Minor Raja is a 1991 Telugu-language comedy drama film, produced by V. Rambabu, K. P. Panakala Rao under the Rakesh Productions banner and directed by Katragadda Ravi Teja. It stars Rajendra Prasad, Shobana and Rekha, with music composed by Vidyasagar. The film is remake of the Tamil film Mallu Vetti Minor (1990). The film was a box office failure.

Plot 
Minor Raja (Rajendra Prasad), was a rich man and wayward village playboy, who spent his time in brothels like his father. Santhana Lakshmi (Shobhana) and Minor Raja fell in love with each other. Minor Raja and President (Kota Srinivasa Rao) were in a feud for several years. In a misunderstanding, When Minor Raja's detractors wrongly accuse a teacher Seeta (Rekha) of having an affair with him, he decides to marry her to save her the humiliation. Minor Raja had to marry her. A few years later, Minor Raja became the perfect husband and had a son. While Santhana Lakshmi was still unmarried, she teased Minor Raja whenever she got the opportunity. One day, it was "the straw that broke the camel's back" so the angry Minor Raja raped Santhana Lakshmi. The rest of the story is about what happens to Minor Raja, Seeta, and Santhana Lakshmi.

§ Collected material:
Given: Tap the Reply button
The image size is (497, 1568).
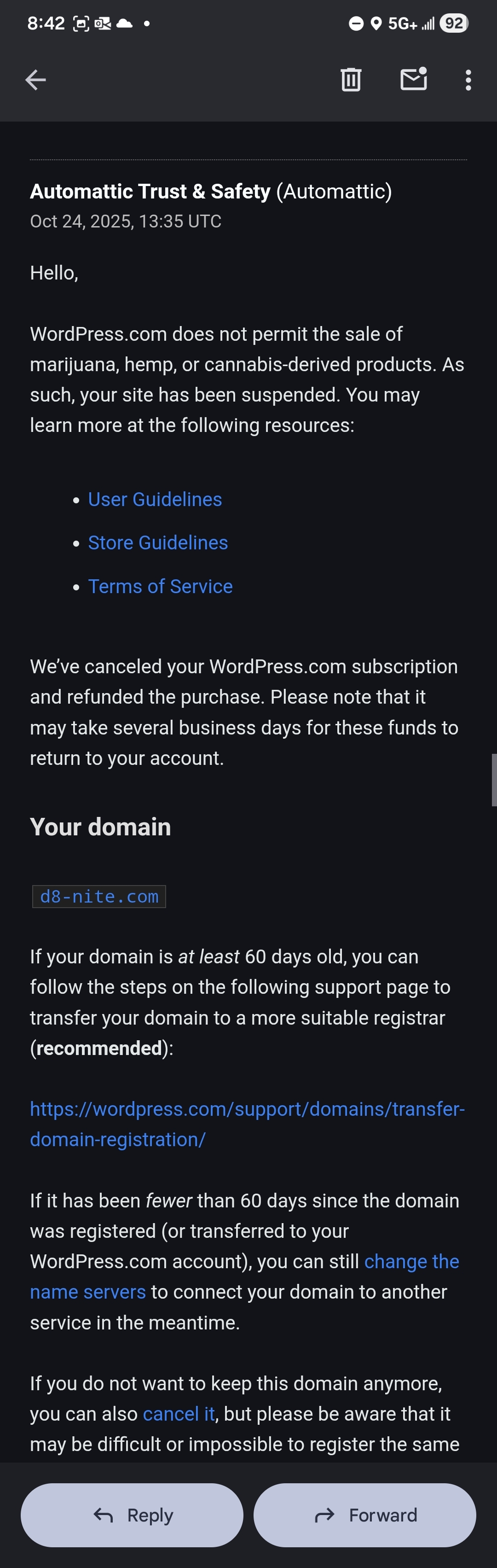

§ Set task: In the Minor Raja film summary, give the passage again starting with "Minor Raja is" and going on through "box office failure.", swapping "comedy drama" for "romantic drama".

§ Correct output:
Minor Raja is a 1991 Telugu-language romantic drama film, produced by V. Rambabu, K. P. Panakala Rao under the Rakesh Productions banner and directed by Katragadda Ravi Teja. It stars Rajendra Prasad, Shobana and Rekha, with music composed by Vidyasagar. The film is remake of the Tamil film Mallu Vetti Minor (1990). The film was a box office failure.